• **Data listing**:

+++

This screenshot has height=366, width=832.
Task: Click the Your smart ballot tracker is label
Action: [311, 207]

+++

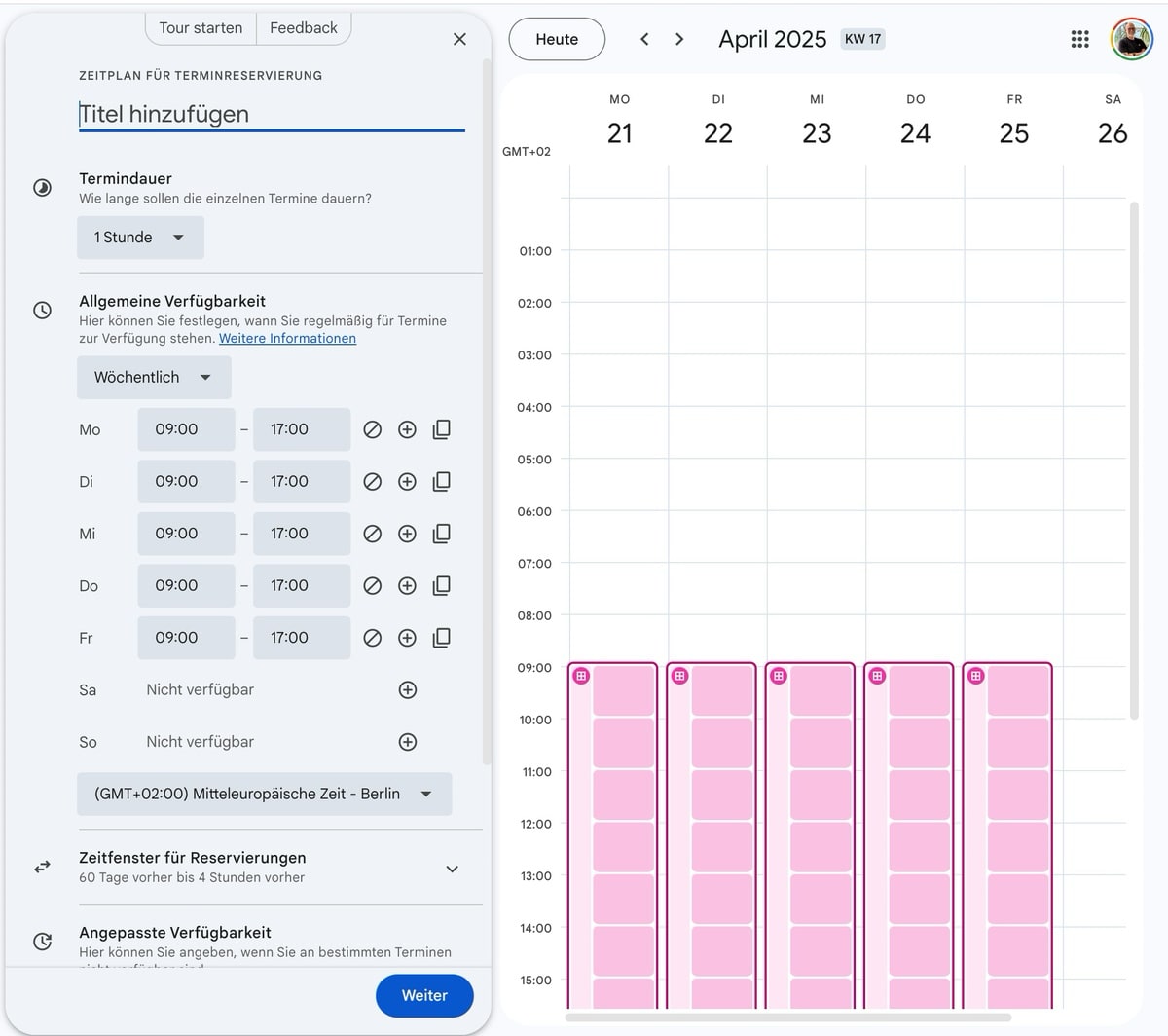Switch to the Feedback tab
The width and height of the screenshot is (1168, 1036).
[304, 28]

+++

• **Do this**: Reproduce the entries above from the line with "This screenshot has height=366, width=832." to the line with "Action: [311, 207]", including both of those lines.

• **Exercise response**:
This screenshot has height=366, width=832.
Task: Click the Your smart ballot tracker is label
Action: [311, 207]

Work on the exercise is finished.